Außenministerin Annalena Baerbock sprach am Dienstag mit ihrem chinesischen Amtskollegen über das Thema. In einem schon länger anberaumten Videotelefonat habe die Grünen-Politikerin auch die »schockierenden Berichte und neuen Dokumentationen über schwerste Menschenrechtsverletzungen in Xinjiang« thematisiert, heißt es aus dem Auswärtigen Amt. Die Grünenpolitikerin fordere eine »transparente Aufklärung der Vorwürfe«.
In einer Pressekonferenz wählte Baerbock klare Worte. »Jeder, der diese Bilder sieht, dem läuft es eiskalt den Rücken herunter. Diese Bilder sind verstörend und erschreckend«, sagte sie. »Und sie untermauern das, was ja seit Längerem bereits im Raum stand, nämlich dass in Xinjiang schwerste Menschenrechtsverletzungen begangen werden.«

Außenministerin Annalena Baerbock
Foto: JANIS LAIZANS / REUTERSAuch an anderen Stellen hofft man, dass China nun Transparenz schafft. Die Uno-Menschenrechtskommissarin Michelle Bachelet ist diese Woche zu einer Reise durch die Volksrepublik aufgebrochen. Bachelet will auch die Region Xinjiang besuchen, um sich ein Bild von der Situation der Uiguren zu machen. Dieser Besuch sei eine Chance, dass die Menschenrechtslage in China »die nötige Aufmerksamkeit bekommt«, sagte die stellvertretende SPD-Fraktionsvorsitzende Gabriela Heinrich dem SPIEGEL. »Es sollte in Chinas Interesse sein, dass die UN-Menschenrechtskommissarin ungehinderten Zugang erhält, um alle nötigen Informationen einzuholen.«
Gesetz gegen Produkte aus Zwangsarbeit
Ähnlich klingt der Linkenpolitiker Wulf Gallert, Vizepräsident im Landtag von Sachsen-Anhalt. Die Belege für schwere Menschenrechtsverletzungen gegen Uiguren seien »immer stichhaltiger« und könnten »nur durch maximale Transparenz der chinesischen Regierung selbst« widerlegt werden.
Doch wie viel Transparenz ist von China wirklich zu erwarten? Die chinesische Regierung behauptet bis heute, bei den Internierungslagern handle es sich um berufliche Fortbildungseinrichtungen, deren Ziele die Armutsbekämpfung und der Kampf gegen extremistisches Gedankengut seien; der Aufenthalt in den Lagern sei freiwillig. Es gilt daher als unwahrscheinlich, dass China der Uno-Kommissarin Bachelet ermöglichen wird, sich ein unabhängiges Bild der Lage zu machen.
************
ZIEL DER AUFGABE:
Gib aus dem Text über Menschenrechtsverletzungen in Xinjiang den Abschnitt von „Doch wie viel“ bis „Lage zu machen.“ wortgetreu wieder.

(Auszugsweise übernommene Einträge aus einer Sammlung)
************
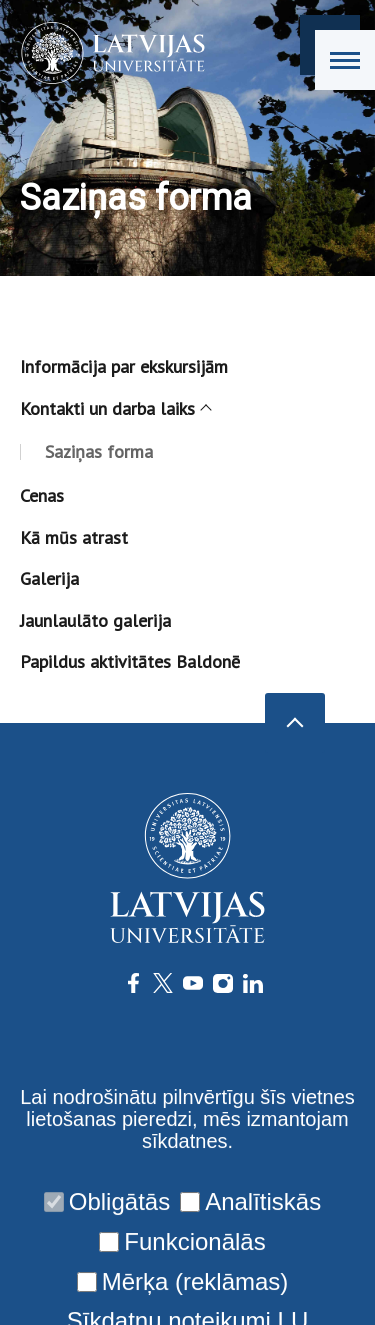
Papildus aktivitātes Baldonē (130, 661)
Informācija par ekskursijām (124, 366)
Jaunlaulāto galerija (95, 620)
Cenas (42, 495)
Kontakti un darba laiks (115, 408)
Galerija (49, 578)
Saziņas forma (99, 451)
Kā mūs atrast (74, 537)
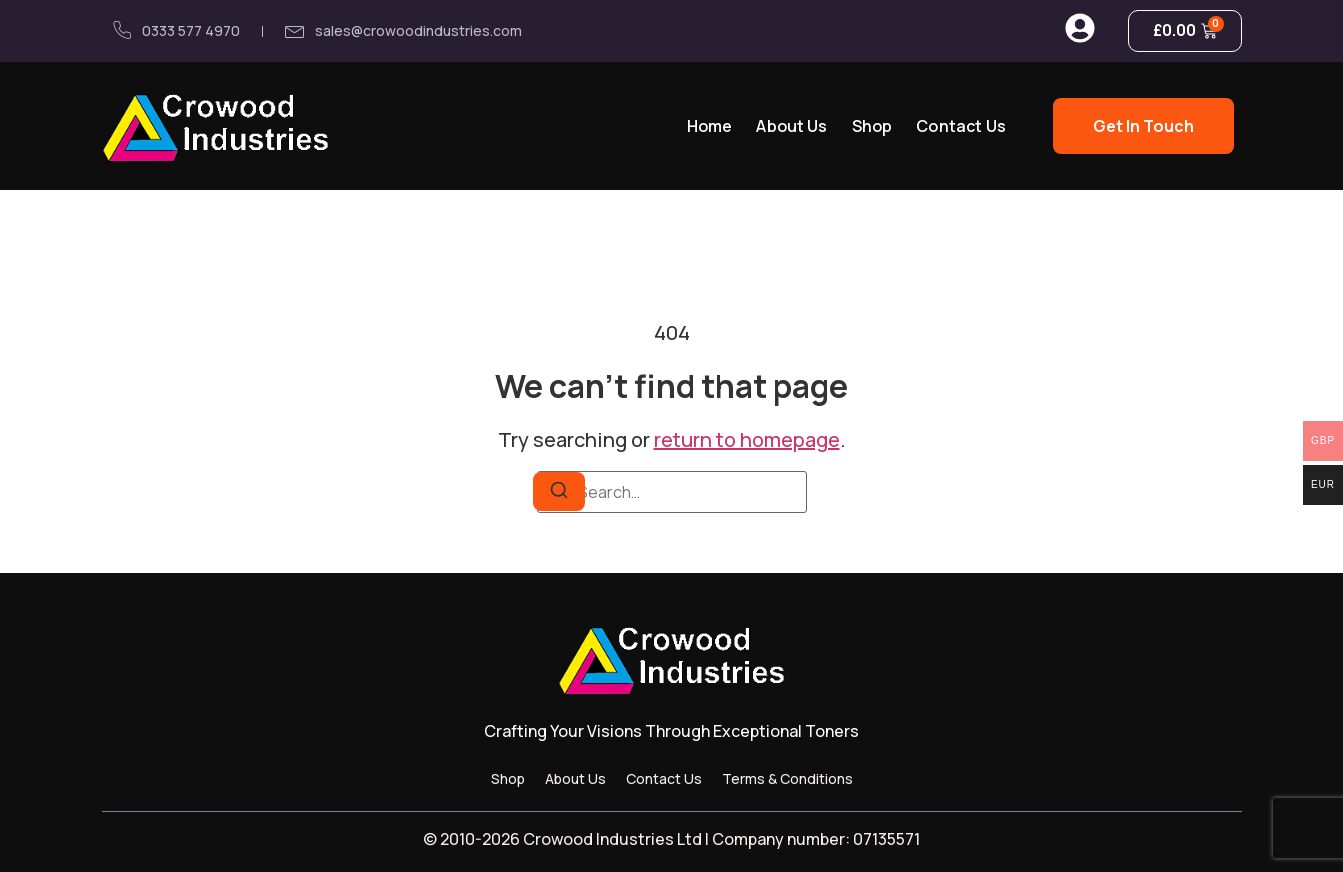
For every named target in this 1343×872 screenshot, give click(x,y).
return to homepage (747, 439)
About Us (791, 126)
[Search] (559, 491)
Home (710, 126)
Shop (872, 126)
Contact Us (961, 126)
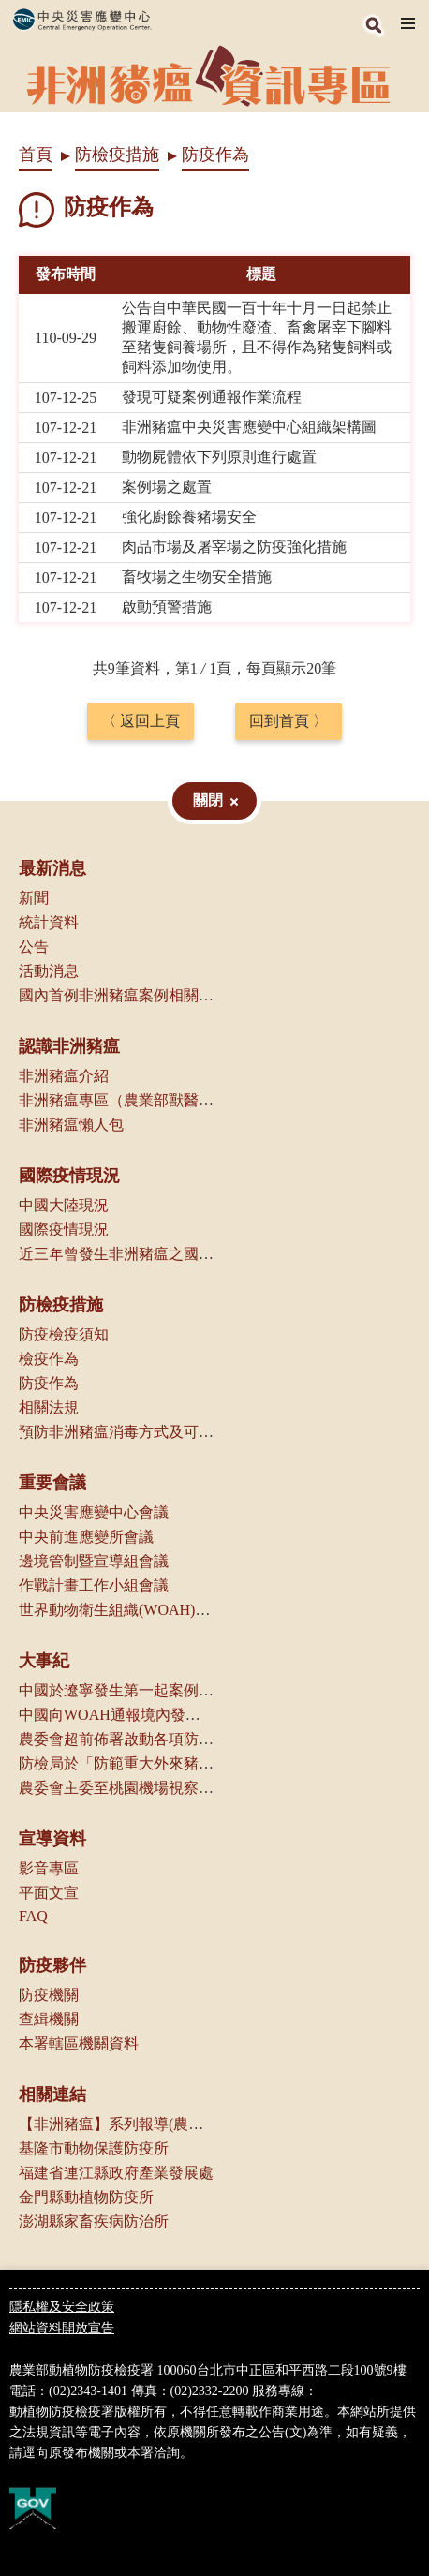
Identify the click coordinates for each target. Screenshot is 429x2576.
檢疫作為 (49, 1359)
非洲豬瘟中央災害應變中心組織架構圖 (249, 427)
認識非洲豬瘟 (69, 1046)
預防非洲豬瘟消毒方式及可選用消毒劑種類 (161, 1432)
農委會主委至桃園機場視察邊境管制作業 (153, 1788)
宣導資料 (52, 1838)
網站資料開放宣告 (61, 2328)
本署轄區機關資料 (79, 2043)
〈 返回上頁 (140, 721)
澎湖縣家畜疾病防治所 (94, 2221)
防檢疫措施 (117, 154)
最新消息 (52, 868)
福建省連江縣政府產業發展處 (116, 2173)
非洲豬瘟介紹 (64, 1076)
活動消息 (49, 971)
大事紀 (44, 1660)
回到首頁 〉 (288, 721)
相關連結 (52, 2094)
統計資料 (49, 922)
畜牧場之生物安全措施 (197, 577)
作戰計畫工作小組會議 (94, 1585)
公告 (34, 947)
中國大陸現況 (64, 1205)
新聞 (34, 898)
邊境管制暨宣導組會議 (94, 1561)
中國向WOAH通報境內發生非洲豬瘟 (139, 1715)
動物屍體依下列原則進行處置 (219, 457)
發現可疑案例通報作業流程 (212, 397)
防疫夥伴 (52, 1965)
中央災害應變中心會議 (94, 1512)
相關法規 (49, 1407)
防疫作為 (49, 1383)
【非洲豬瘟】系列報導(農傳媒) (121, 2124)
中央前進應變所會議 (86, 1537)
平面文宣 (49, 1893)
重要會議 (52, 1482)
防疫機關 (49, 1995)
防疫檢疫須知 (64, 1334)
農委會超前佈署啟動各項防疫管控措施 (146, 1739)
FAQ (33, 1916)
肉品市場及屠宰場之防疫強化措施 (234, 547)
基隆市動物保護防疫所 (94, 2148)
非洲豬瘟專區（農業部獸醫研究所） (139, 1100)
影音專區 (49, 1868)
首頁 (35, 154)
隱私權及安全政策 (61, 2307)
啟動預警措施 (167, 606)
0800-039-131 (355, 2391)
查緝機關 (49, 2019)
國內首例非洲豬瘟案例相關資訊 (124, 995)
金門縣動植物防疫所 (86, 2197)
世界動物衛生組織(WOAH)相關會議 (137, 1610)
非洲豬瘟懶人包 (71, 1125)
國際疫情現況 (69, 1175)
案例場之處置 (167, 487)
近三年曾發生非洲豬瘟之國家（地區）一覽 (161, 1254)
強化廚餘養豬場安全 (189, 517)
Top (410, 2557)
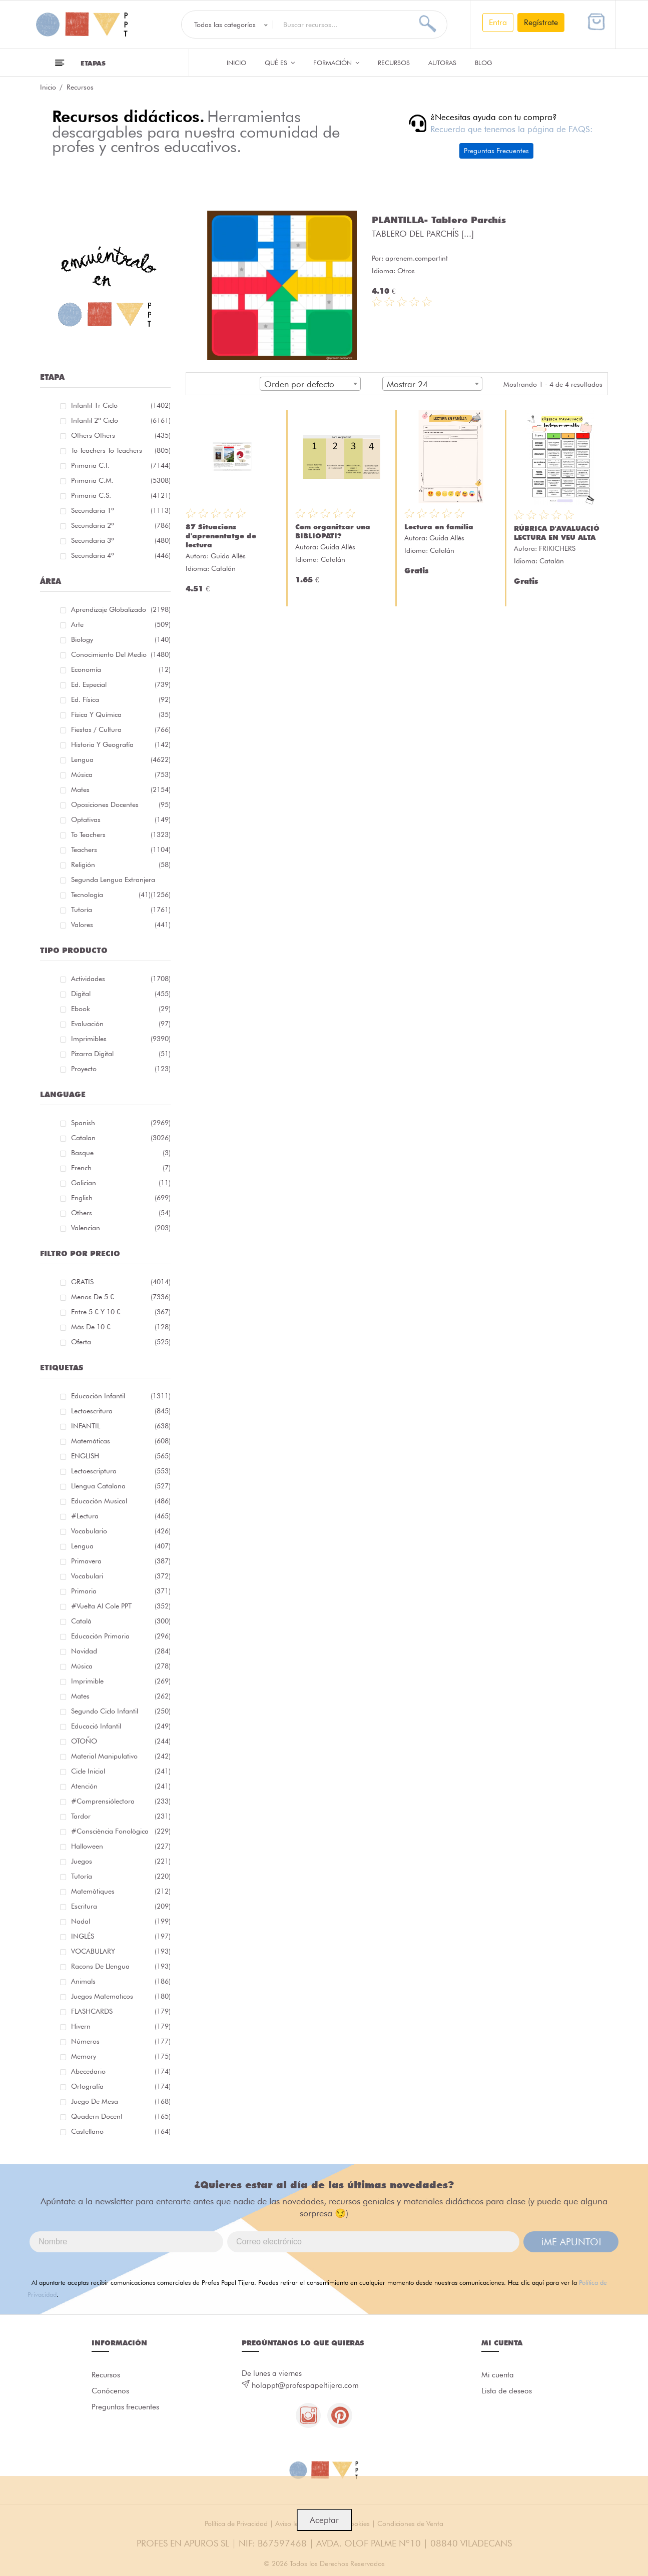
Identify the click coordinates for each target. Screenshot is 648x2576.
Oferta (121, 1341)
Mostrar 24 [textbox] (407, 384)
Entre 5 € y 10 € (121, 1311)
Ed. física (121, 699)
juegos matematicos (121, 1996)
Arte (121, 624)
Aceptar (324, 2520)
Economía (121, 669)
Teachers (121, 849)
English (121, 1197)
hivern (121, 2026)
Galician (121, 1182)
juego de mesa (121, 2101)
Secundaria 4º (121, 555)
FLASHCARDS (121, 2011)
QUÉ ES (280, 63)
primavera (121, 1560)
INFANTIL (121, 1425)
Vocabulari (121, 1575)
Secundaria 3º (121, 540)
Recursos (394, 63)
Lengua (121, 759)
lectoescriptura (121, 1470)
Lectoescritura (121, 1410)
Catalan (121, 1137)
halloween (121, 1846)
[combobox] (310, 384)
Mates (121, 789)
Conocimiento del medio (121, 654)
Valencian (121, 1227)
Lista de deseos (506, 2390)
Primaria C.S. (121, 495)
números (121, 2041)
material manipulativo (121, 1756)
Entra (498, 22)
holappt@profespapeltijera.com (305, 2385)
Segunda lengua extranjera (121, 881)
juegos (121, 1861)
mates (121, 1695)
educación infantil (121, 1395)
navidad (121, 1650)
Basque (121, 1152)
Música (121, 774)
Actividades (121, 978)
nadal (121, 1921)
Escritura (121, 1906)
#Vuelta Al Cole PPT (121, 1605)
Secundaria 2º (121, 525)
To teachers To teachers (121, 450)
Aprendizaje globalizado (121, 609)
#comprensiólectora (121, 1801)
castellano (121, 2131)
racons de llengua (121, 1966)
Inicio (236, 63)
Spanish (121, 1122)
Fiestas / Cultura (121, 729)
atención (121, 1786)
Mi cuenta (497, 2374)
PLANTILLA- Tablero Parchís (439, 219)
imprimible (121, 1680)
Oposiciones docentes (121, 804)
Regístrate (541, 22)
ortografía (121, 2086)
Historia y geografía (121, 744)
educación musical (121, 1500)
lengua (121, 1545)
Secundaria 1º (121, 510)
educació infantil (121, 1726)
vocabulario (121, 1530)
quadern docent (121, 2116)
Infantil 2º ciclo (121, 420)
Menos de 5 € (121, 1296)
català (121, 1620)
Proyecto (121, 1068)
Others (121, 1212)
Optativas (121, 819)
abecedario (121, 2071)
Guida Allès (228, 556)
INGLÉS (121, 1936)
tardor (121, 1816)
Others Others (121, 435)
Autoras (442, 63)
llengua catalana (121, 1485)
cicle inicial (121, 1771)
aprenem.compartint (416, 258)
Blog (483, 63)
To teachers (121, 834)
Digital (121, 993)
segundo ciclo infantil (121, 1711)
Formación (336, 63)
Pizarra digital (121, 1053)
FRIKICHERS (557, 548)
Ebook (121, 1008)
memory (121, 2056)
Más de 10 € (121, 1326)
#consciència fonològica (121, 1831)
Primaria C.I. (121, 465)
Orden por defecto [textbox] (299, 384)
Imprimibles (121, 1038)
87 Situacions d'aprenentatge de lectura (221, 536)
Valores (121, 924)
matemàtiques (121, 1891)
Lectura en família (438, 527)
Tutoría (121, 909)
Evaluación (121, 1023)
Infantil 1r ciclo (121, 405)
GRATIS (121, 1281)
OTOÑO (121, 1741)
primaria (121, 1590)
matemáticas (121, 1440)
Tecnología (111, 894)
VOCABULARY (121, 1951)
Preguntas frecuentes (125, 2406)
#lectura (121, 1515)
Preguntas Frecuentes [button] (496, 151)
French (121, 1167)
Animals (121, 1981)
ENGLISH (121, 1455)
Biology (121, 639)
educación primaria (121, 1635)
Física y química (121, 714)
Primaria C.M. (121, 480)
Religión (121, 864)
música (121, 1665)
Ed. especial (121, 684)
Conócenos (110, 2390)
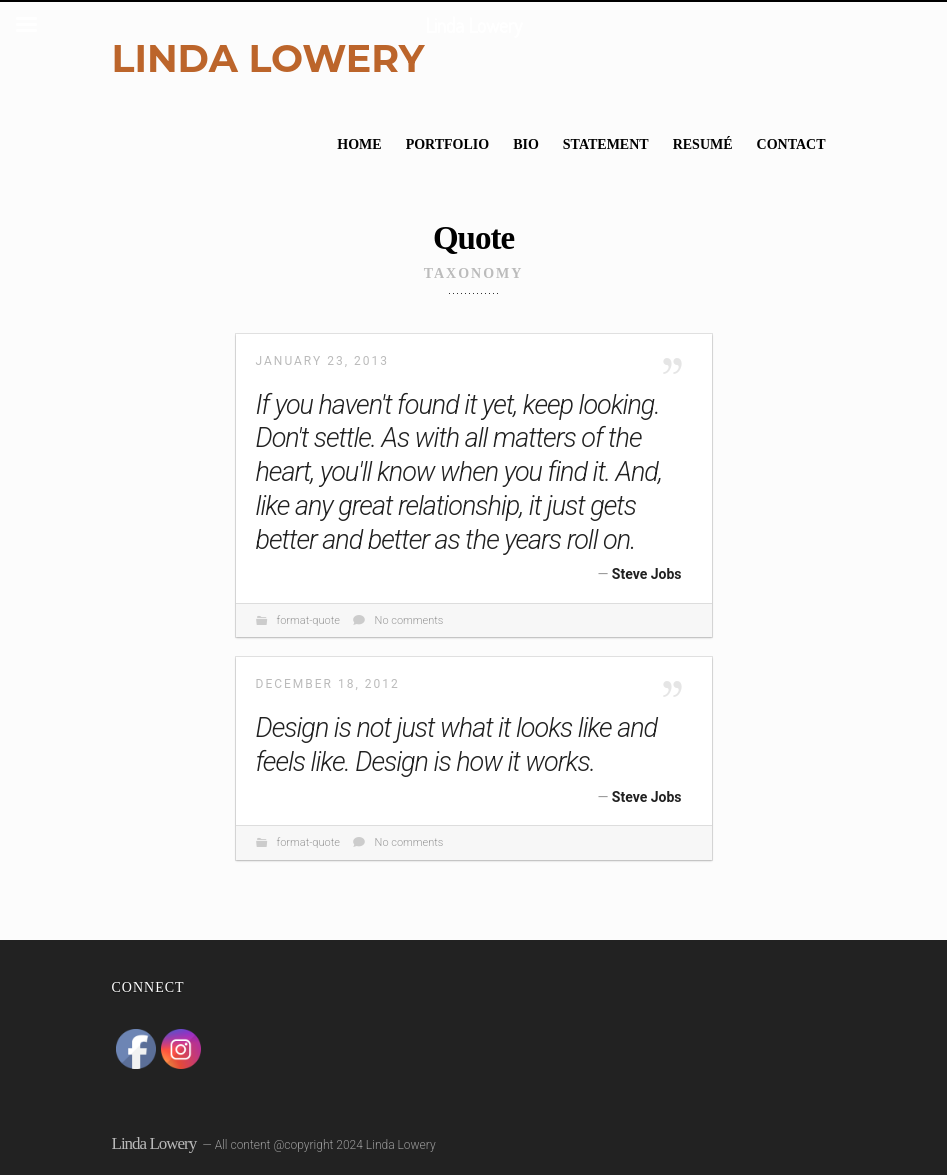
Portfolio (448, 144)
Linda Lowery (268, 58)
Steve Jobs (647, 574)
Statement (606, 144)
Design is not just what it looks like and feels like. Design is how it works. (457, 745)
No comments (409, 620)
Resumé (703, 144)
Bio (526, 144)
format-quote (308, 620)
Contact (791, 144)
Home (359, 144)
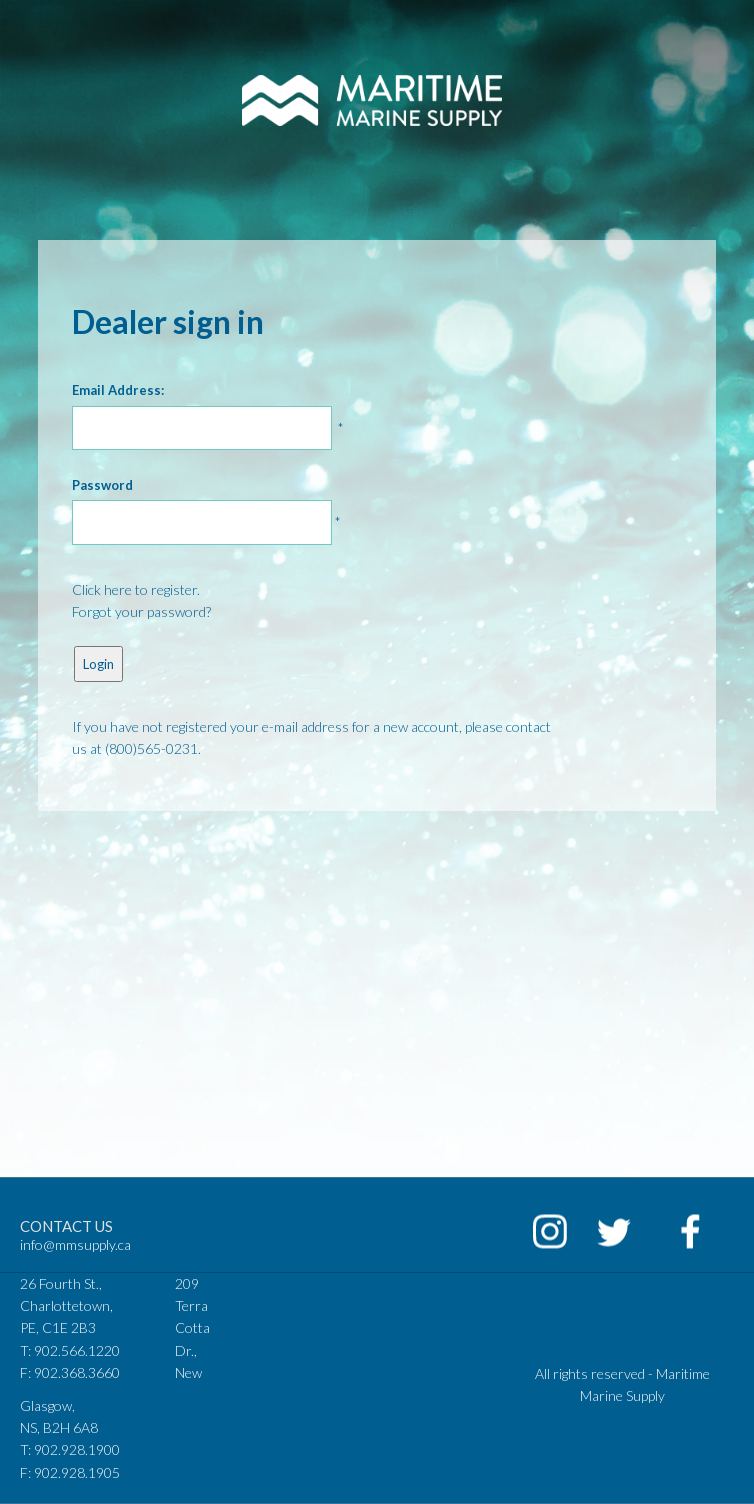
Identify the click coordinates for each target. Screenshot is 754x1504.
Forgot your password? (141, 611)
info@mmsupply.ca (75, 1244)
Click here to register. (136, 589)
************
LÖSUNG DIESER ÜBUNG:
Doch wie viel Transparenz ist von China wirklich zu erwarten? Die chinesische Regierung behauptet bis heute, bei den Internierungslagern handle es sich um berufliche Fortbildungseinrichtungen, deren Ziele die Armutsbekämpfung und der Kampf gegen extremistisches Gedankengut seien; der Aufenthalt in den Lagern sei freiwillig. Es gilt daher als unwahrscheinlich, dass China der Uno-Kommissarin Bachelet ermöglichen wird, sich ein unabhängiges Bild der Lage zu machen.